DATA SUPPLIED:
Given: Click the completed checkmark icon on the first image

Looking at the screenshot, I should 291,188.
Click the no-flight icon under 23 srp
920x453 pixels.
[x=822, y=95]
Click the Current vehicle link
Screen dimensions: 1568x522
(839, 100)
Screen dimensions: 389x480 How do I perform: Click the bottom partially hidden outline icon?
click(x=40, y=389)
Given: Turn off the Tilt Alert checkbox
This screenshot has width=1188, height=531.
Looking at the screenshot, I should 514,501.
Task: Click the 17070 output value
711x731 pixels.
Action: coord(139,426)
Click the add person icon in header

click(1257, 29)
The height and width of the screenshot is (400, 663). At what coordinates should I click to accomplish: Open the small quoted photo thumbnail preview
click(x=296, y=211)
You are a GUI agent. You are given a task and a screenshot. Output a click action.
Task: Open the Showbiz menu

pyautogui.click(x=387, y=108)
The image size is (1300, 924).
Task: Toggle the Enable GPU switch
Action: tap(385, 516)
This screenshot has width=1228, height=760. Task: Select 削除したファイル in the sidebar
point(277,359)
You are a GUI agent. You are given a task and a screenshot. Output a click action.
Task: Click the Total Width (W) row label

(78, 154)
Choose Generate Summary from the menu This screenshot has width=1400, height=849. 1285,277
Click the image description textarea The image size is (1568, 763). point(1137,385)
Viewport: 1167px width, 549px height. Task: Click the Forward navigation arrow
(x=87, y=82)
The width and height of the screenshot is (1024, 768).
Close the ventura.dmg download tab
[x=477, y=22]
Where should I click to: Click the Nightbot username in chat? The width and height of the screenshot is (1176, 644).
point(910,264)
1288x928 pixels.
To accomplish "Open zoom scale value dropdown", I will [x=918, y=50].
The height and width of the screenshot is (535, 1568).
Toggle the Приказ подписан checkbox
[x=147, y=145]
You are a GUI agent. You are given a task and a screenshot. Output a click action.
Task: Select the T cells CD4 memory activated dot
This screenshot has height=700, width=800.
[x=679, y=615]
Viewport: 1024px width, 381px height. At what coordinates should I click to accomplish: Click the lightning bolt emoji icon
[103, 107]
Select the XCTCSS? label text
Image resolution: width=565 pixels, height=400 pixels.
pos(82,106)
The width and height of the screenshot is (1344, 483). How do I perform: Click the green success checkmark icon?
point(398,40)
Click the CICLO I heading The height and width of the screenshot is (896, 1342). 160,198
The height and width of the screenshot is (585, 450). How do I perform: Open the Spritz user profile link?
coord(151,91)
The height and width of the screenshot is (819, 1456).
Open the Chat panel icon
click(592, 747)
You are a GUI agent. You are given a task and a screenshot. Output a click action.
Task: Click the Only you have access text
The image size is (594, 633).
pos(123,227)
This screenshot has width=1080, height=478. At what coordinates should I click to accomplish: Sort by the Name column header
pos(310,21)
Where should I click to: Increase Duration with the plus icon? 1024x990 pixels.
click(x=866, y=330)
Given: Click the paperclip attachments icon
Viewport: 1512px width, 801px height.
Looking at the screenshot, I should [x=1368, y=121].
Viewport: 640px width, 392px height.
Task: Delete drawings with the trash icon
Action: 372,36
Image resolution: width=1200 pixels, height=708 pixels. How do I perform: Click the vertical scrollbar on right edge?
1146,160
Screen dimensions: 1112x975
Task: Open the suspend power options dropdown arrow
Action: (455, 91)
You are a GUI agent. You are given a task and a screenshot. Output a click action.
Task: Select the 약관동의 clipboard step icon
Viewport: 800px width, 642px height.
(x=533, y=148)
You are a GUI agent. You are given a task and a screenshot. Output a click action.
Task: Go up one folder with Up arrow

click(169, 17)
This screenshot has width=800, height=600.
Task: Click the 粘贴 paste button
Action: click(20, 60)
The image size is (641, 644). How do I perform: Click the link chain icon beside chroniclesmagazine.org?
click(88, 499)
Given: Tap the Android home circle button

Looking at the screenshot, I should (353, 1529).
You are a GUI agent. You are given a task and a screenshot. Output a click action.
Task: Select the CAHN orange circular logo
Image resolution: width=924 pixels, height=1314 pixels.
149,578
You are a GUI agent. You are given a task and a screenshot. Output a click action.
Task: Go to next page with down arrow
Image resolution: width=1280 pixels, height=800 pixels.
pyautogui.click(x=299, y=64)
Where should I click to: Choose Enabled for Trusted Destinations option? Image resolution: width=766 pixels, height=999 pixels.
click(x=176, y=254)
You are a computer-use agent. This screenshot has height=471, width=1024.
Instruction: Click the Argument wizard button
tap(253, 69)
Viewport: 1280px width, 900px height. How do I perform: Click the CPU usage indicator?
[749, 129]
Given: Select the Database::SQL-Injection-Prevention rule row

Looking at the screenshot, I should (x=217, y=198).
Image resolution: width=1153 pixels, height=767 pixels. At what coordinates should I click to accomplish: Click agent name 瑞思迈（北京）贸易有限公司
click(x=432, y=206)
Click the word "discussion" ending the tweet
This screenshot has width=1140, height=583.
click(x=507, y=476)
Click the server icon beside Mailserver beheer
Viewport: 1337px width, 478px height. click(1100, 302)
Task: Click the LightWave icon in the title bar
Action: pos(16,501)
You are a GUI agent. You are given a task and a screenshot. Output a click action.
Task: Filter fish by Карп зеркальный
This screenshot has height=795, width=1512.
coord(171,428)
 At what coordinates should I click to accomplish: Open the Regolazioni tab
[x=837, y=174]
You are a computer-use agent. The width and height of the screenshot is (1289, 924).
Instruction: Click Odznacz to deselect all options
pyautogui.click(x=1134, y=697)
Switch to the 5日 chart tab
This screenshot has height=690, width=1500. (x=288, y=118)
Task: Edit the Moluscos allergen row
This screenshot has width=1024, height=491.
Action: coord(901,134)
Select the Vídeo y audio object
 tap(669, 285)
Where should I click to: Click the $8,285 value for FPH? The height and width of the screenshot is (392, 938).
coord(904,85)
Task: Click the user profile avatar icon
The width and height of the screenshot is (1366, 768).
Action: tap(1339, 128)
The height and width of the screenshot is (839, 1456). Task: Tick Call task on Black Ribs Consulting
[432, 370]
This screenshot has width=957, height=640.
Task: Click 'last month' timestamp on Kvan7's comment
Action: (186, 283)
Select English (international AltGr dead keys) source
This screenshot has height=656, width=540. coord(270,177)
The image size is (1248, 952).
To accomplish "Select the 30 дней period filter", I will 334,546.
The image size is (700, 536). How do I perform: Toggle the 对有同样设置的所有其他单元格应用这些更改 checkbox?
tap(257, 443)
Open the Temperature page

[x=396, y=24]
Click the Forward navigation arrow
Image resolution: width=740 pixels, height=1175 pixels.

GOAL OF THE EXERCISE: The records above are to be printed out again exactly, without omission.

RESPONSE BELOW:
Given: Click the completed checkmark icon on the first image

Looking at the screenshot, I should 291,188.
Click the no-flight icon under 23 srp
920x453 pixels.
[x=822, y=95]
Click the Current vehicle link
Screen dimensions: 1568x522
(839, 100)
Screen dimensions: 389x480 How do I perform: Click the bottom partially hidden outline icon?
click(x=40, y=389)
Given: Turn off the Tilt Alert checkbox
This screenshot has width=1188, height=531.
Looking at the screenshot, I should 514,501.
Task: Click the 17070 output value
711x731 pixels.
Action: coord(139,426)
Click the add person icon in header

click(1257, 29)
The height and width of the screenshot is (400, 663). At what coordinates should I click to accomplish: Open the small quoted photo thumbnail preview
click(x=296, y=211)
You are a GUI agent. You are given a task and a screenshot. Output a click action.
Task: Open the Showbiz menu

pyautogui.click(x=387, y=108)
The image size is (1300, 924).
Task: Toggle the Enable GPU switch
Action: tap(385, 516)
This screenshot has width=1228, height=760. Task: Select 削除したファイル in the sidebar
point(277,359)
You are a GUI agent. You are given a task and a screenshot. Output a click action.
Task: Click the Total Width (W) row label

(78, 154)
Choose Generate Summary from the menu This screenshot has width=1400, height=849. 1285,277
Click the image description textarea The image size is (1568, 763). point(1137,385)
Viewport: 1167px width, 549px height. Task: Click the Forward navigation arrow
(x=87, y=82)
The width and height of the screenshot is (1024, 768).
Close the ventura.dmg download tab
[x=477, y=22]
Where should I click to: Click the Nightbot username in chat? The width and height of the screenshot is (1176, 644).
point(910,264)
1288x928 pixels.
To accomplish "Open zoom scale value dropdown", I will [x=918, y=50].
The height and width of the screenshot is (535, 1568).
Toggle the Приказ подписан checkbox
[x=147, y=145]
You are a GUI agent. You are given a task and a screenshot. Output a click action.
Task: Select the T cells CD4 memory activated dot
This screenshot has height=700, width=800.
[x=679, y=615]
Viewport: 1024px width, 381px height. At what coordinates should I click to accomplish: Click the lightning bolt emoji icon
[103, 107]
Select the XCTCSS? label text
Image resolution: width=565 pixels, height=400 pixels.
pos(82,106)
The width and height of the screenshot is (1344, 483). How do I perform: Click the green success checkmark icon?
point(398,40)
Click the CICLO I heading The height and width of the screenshot is (896, 1342). 160,198
The height and width of the screenshot is (585, 450). How do I perform: Open the Spritz user profile link?
coord(151,91)
The height and width of the screenshot is (819, 1456).
Open the Chat panel icon
click(592, 747)
You are a GUI agent. You are given a task and a screenshot. Output a click action.
Task: Click the Only you have access text
The image size is (594, 633).
pos(123,227)
This screenshot has width=1080, height=478. At what coordinates should I click to accomplish: Sort by the Name column header
pos(310,21)
Where should I click to: Increase Duration with the plus icon? 1024x990 pixels.
click(x=866, y=330)
Given: Click the paperclip attachments icon
Viewport: 1512px width, 801px height.
Looking at the screenshot, I should [x=1368, y=121].
Viewport: 640px width, 392px height.
Task: Delete drawings with the trash icon
Action: 372,36
Image resolution: width=1200 pixels, height=708 pixels. How do I perform: Click the vertical scrollbar on right edge?
1146,160
Screen dimensions: 1112x975
Task: Open the suspend power options dropdown arrow
Action: (455, 91)
You are a GUI agent. You are given a task and a screenshot. Output a click action.
Task: Select the 약관동의 clipboard step icon
Viewport: 800px width, 642px height.
(x=533, y=148)
You are a GUI agent. You are given a task and a screenshot. Output a click action.
Task: Go up one folder with Up arrow

click(169, 17)
This screenshot has width=800, height=600.
Task: Click the 粘贴 paste button
Action: click(20, 60)
The image size is (641, 644). How do I perform: Click the link chain icon beside chroniclesmagazine.org?
click(88, 499)
Given: Tap the Android home circle button

Looking at the screenshot, I should (353, 1529).
You are a GUI agent. You are given a task and a screenshot. Output a click action.
Task: Select the CAHN orange circular logo
Image resolution: width=924 pixels, height=1314 pixels.
149,578
You are a GUI agent. You are given a task and a screenshot. Output a click action.
Task: Go to next page with down arrow
Image resolution: width=1280 pixels, height=800 pixels.
pyautogui.click(x=299, y=64)
Where should I click to: Choose Enabled for Trusted Destinations option? Image resolution: width=766 pixels, height=999 pixels.
click(x=176, y=254)
You are a computer-use agent. This screenshot has height=471, width=1024.
Instruction: Click the Argument wizard button
tap(253, 69)
Viewport: 1280px width, 900px height. How do I perform: Click the CPU usage indicator?
[749, 129]
Given: Select the Database::SQL-Injection-Prevention rule row

Looking at the screenshot, I should (x=217, y=198).
Image resolution: width=1153 pixels, height=767 pixels. At what coordinates should I click to accomplish: Click agent name 瑞思迈（北京）贸易有限公司
click(x=432, y=206)
Click the word "discussion" ending the tweet
This screenshot has width=1140, height=583.
click(x=507, y=476)
Click the server icon beside Mailserver beheer
Viewport: 1337px width, 478px height. click(1100, 302)
Task: Click the LightWave icon in the title bar
Action: pos(16,501)
You are a GUI agent. You are given a task and a screenshot. Output a click action.
Task: Filter fish by Карп зеркальный
This screenshot has height=795, width=1512.
coord(171,428)
 At what coordinates should I click to accomplish: Open the Regolazioni tab
[x=837, y=174]
You are a computer-use agent. The width and height of the screenshot is (1289, 924).
Instruction: Click Odznacz to deselect all options
pyautogui.click(x=1134, y=697)
Switch to the 5日 chart tab
This screenshot has height=690, width=1500. (x=288, y=118)
Task: Edit the Moluscos allergen row
This screenshot has width=1024, height=491.
Action: coord(901,134)
Select the Vídeo y audio object
 tap(669, 285)
Where should I click to: Click the $8,285 value for FPH? The height and width of the screenshot is (392, 938).
coord(904,85)
Task: Click the user profile avatar icon
The width and height of the screenshot is (1366, 768).
Action: tap(1339, 128)
The height and width of the screenshot is (839, 1456). Task: Tick Call task on Black Ribs Consulting
[432, 370]
This screenshot has width=957, height=640.
Task: Click 'last month' timestamp on Kvan7's comment
Action: (186, 283)
Select English (international AltGr dead keys) source
This screenshot has height=656, width=540. coord(270,177)
The image size is (1248, 952).
To accomplish "Select the 30 дней period filter", I will 334,546.
The image size is (700, 536). How do I perform: Toggle the 对有同样设置的所有其他单元格应用这些更改 checkbox?
tap(257, 443)
Open the Temperature page

[x=396, y=24]
Click the Forward navigation arrow
Image resolution: width=740 pixels, height=1175 pixels.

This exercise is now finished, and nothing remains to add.